I can personally agree with Tony Abbott that abortion is not the right way to go, but I do not see it as the “easy option”, which is how he has described it in the past.
While I am Catholic, I cannot impose my views on others who have been brought up in a different tradition to me. I do not have absolute truth, and I don’t believe that the Church has a monopoly on the truth.
In fact absolute truth is nothing but a concept. It is a chimera. The only truth I know is my truth, and that is what I have learned from childhood.
The Catholic faith, which has always been part of my life, has determined much of the way I look at the world. In turn, it has developed in me a compassionate perspective on life, or at least that is what I like to think.
No creed can define God. No set of laws and no systems of morality can control what is in the heart of any human being.
I have learned to be reserved in making judgements because, once I make a judgement, it is a matter that I am right and the other person is wrong. There is no in-between ground. This in turn means that any form of dialogue is terminated. Blind faith is not faith at all. Once you live with certainty you no longer need faith because you have espoused an ideology which places you in the position that those who don’t concur with your position are wrong. That makes it the end of the argument.
That is why religion at times can be a bad thing, in fact a dangerous one, if its sole purpose is to become a comforting blanket in times of chilly turmoil. We can readily cite what goes on in the name of religion and which in fact at times is nothing but sheer fascism or totalitarianism e.g. The Taliban, The Crusaders, The Inquisition and the litany goes on and on.
According to the philosopher David Hume, errors in religion are more dangerous than errors in philosophy. It is because a supreme conviction overrides all else in the name of faith.
It is precisely here that the abortion debate must be viewed. While I do not believe that abortion is right, I do not have a divine right to impose my position on another.
I remember that in Boston almost two decades ago, a man with a rosary round his neck shot and killed a doctor and nurse at an abortion clinic. He justified his action by saying the victims were accomplices in murder. This mentality will continue to cause havoc all for the reason of placing ideology above faith.
The saintly Cardinal Bernardin of Chicago was on the right track when he said life issues must be a seamless garment.
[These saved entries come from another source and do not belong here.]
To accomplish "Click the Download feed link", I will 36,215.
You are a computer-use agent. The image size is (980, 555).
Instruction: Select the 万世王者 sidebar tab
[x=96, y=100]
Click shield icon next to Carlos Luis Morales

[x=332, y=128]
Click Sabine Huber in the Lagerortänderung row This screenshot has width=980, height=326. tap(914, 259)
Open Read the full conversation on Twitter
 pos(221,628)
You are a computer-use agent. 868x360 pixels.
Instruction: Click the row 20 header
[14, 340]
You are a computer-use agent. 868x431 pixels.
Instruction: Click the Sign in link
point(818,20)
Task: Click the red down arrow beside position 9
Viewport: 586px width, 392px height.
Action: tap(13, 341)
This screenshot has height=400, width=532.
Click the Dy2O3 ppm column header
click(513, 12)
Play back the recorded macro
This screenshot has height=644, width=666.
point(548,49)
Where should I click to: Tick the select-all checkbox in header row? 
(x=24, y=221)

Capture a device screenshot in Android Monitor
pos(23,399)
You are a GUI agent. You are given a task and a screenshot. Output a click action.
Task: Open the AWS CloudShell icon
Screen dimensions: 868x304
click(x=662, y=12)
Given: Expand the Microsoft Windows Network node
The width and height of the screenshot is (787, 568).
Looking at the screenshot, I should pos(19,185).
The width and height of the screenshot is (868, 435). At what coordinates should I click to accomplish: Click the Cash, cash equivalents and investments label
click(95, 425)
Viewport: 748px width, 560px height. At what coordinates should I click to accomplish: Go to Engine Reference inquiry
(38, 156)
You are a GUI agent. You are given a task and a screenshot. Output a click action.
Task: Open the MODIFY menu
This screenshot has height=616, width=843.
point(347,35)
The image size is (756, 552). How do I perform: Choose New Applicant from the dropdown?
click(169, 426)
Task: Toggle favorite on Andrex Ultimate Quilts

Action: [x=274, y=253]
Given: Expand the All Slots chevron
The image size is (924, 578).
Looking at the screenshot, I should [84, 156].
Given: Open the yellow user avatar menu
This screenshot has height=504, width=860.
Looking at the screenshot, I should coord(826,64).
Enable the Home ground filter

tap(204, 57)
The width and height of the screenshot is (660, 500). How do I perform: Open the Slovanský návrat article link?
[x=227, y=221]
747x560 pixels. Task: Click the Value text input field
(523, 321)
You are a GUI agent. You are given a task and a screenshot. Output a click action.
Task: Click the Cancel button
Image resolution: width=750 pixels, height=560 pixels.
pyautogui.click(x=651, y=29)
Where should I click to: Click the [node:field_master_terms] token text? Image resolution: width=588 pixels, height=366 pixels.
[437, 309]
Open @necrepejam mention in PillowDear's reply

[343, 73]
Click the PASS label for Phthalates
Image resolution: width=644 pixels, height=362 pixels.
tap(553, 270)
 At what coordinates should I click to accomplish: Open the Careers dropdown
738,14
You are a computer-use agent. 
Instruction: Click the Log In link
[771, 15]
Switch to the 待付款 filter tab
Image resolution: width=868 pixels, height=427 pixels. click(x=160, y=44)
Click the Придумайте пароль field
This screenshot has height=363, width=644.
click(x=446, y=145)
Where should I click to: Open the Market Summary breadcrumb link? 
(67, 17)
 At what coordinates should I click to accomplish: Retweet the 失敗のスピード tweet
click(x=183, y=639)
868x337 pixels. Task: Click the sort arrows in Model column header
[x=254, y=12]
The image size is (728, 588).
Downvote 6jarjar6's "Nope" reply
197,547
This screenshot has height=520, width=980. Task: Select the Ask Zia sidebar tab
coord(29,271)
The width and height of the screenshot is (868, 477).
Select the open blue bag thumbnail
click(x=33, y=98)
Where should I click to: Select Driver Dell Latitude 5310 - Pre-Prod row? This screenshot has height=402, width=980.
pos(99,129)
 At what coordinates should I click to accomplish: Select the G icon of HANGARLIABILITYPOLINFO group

If we are to be taken seriously in our objections to abortion we must seem to be consistent on our attitude to war, gun control, poverty elimination etc.
I find it sad that the Right in the US, including their core base in the Tea Party, is are using abortion as an election issue. Unfortunately they have dragged the Catholic Church into defending this cause.
Even the US bishops are saying that a vote for Obama is a vote for abortion, with their document distributed in churches on Sunday directing Catholics to not to vote for candidates with positions supporting an “intrinsic evil”.
One can only hope that US Catholics will be discerning in the way they apply the principles outlined by the Bishops.
John Hill blogs from Kensington in Sydney.